Exercise requirements →
a – According to the passage on the color heliotrope that follows, in what year was heliotrope gray first recorded as a color name in English?
b – Please translate this sentence from the passage on the color heliotrope into Spanish: "Another name for this colour is old helio."

Passage provided →
Heliotrope is a pink-purple tint that is a representation of the colour of the heliotrope flower.

The first recorded use of heliotrope as a color name in English was in 1882.

==Variations==

===Heliotrope gray===

The color heliotrope gray is displayed at right. The first recorded use of heliotrope gray as a colour name in English was in 1912.

===Old heliotrope===

At right is displayed the colour old heliotrope.

Another name for this colour is old helio.

The first recorded use of old helio as a colour name in English was in 1926.

==In culture==
- The color has been widely referenced as a characterization, the colour of key plot objects, or as flavor text in many works:
  - Heliotrope was a popular colour reference of Ray Galton and Alan Simpson, script writers of Hancock's Half Hour.
  - In James Joyce's Finnegans Wake, "heliotrope" is the answer to the Maggies' riddle. Throughout the chapter, the word "heliotrope" is disguised a number of times, hidden either in anagrams, riddles, puns, or obscure allusions.
  - In Harry Potter and the Deathly Hallows, the Polyjuice Potion brewed in order to disguise Hermione Granger as Mafalda Hopkirk is described as having a "pleasant heliotrope colour."
- The periorbital purplish discoloration occurring in dermatomyositis is called the "Heliotrope rash" after the colour.

Source data →

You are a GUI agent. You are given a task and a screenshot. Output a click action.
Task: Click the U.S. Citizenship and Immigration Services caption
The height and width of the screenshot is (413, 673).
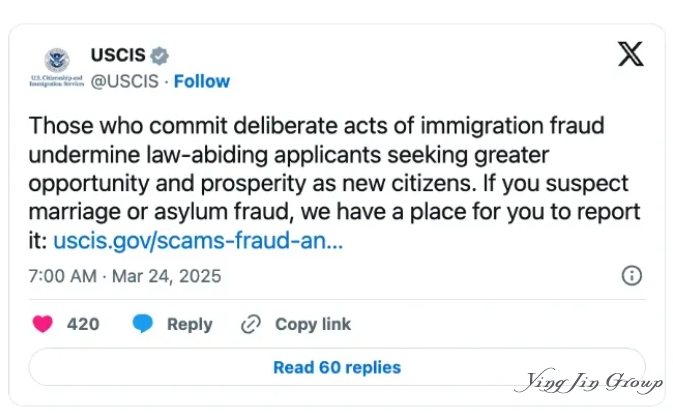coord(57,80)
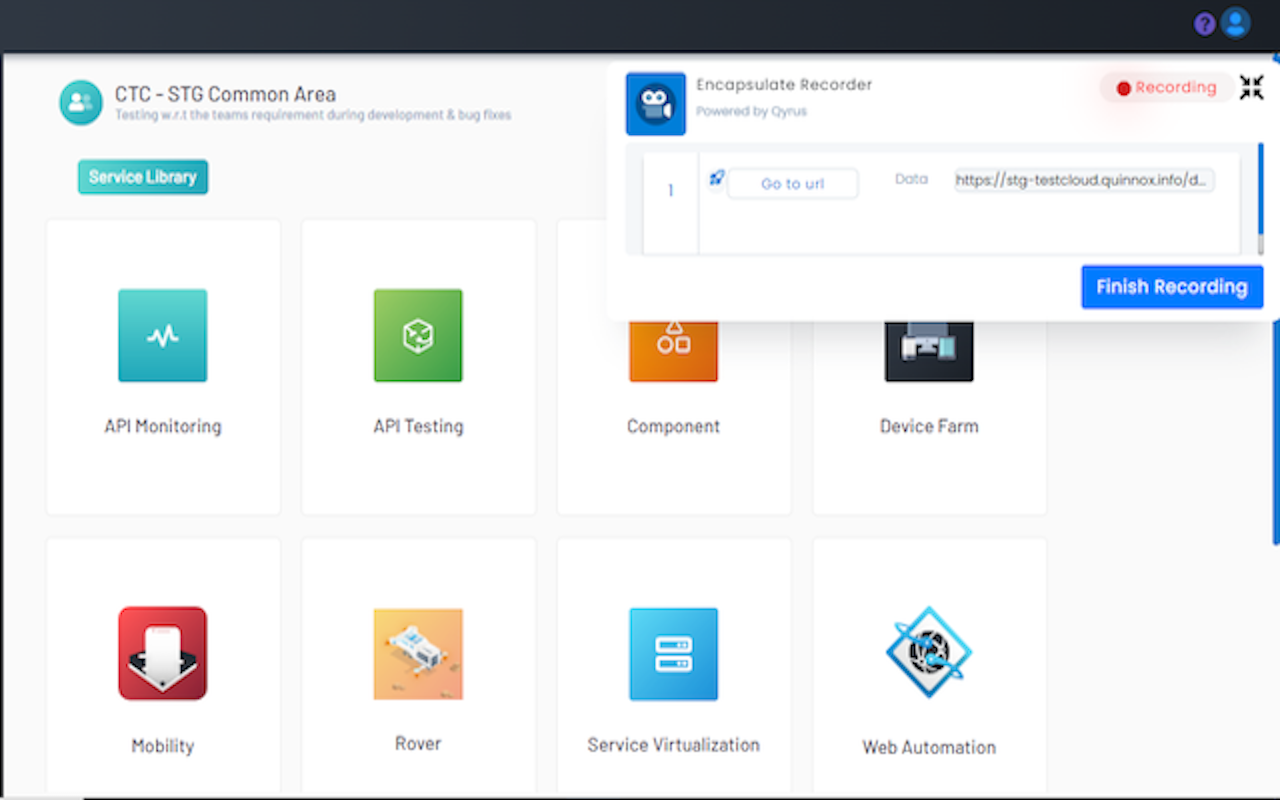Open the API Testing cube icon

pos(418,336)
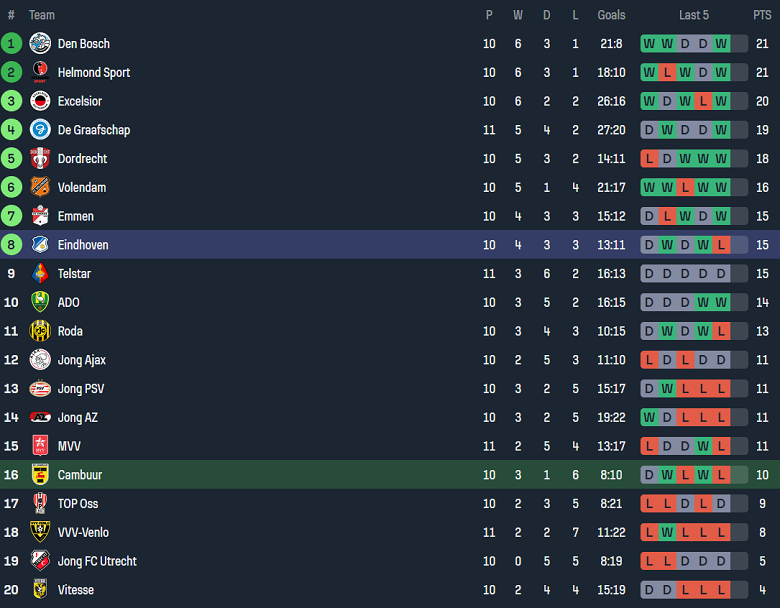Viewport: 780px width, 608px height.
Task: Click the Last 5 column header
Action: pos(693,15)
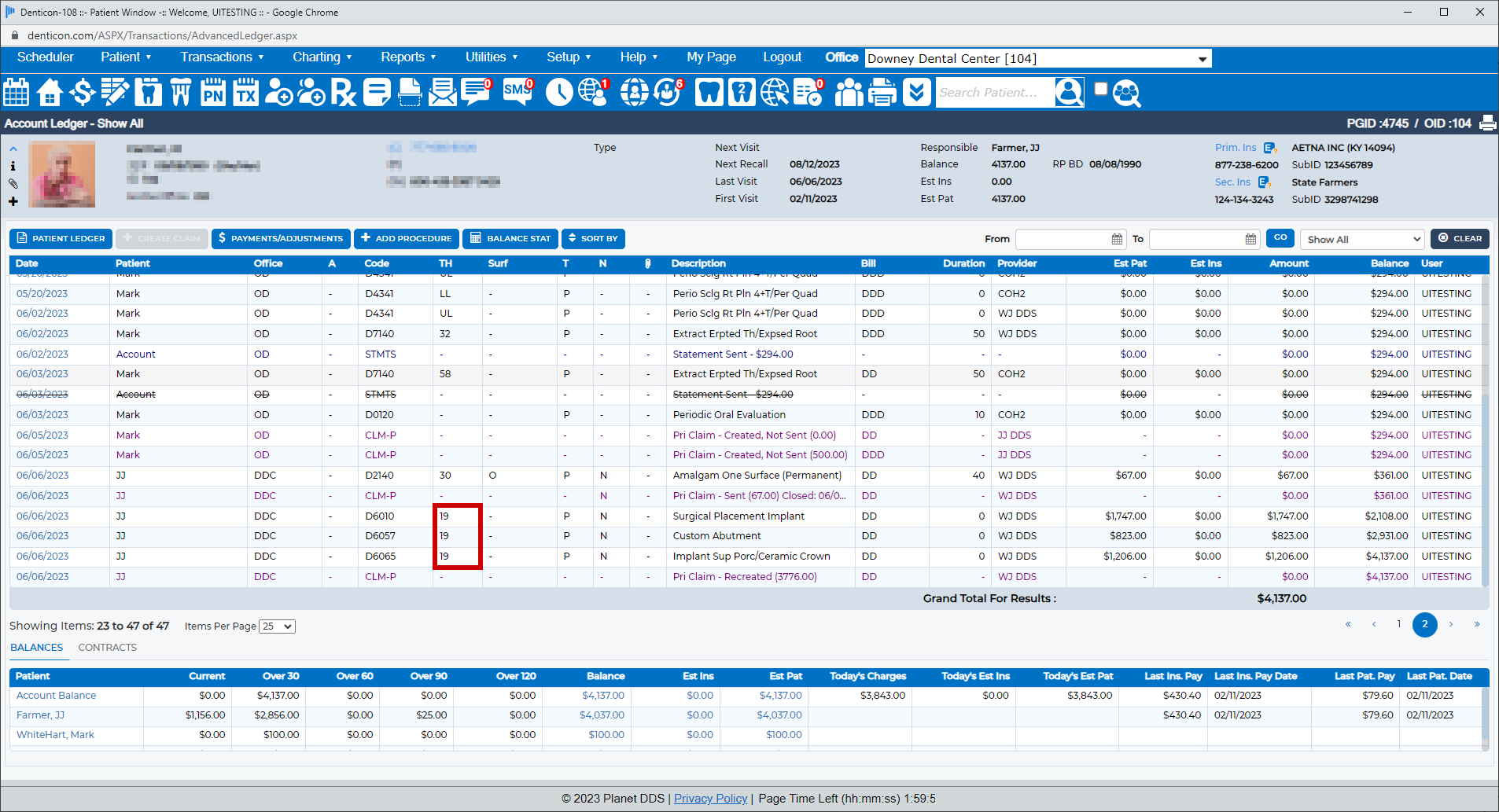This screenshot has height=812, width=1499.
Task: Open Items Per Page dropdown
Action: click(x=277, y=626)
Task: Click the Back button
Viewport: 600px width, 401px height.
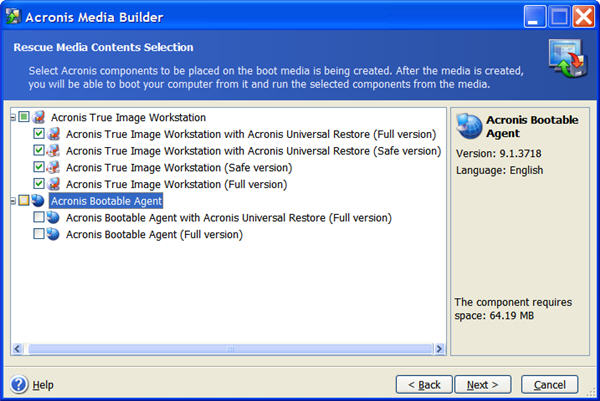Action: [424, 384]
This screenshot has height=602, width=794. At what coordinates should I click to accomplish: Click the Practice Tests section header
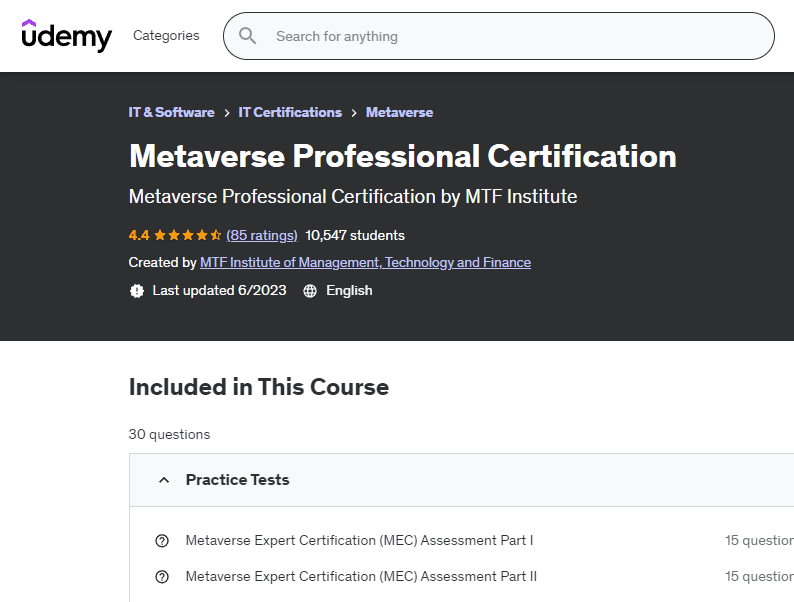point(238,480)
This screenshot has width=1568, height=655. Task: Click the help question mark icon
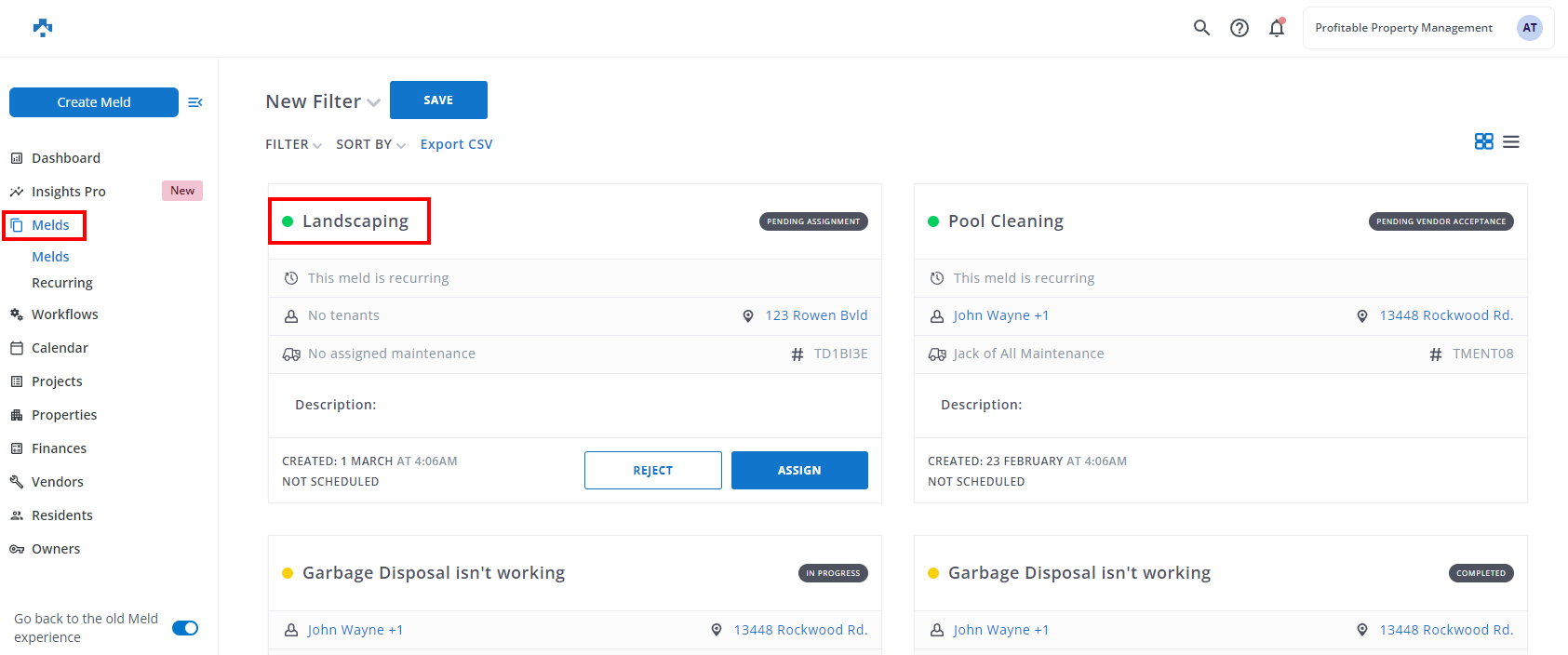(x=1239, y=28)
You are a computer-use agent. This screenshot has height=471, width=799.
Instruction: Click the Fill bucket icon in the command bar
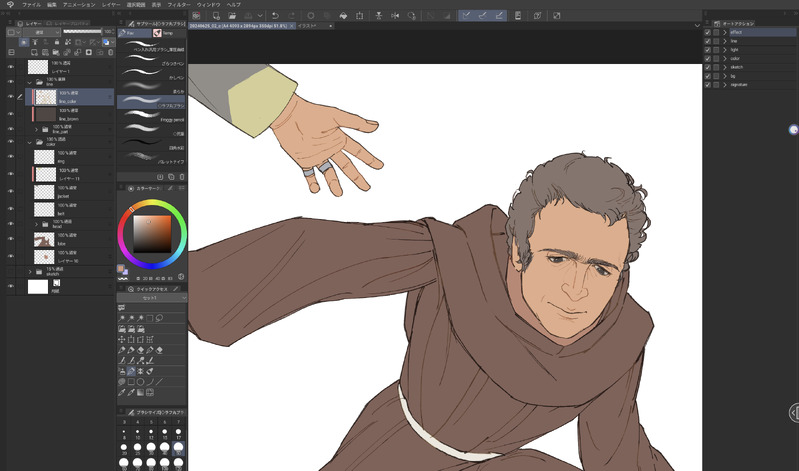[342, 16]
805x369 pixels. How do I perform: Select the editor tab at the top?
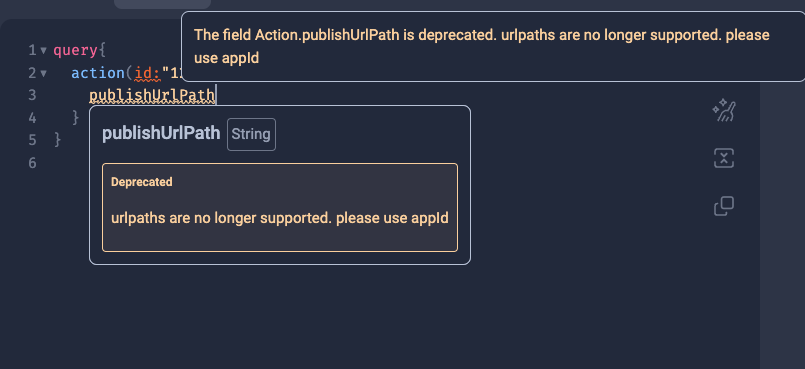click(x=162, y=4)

Per-task answers →
a – 1912

b – Otro nombre para este color es old helio.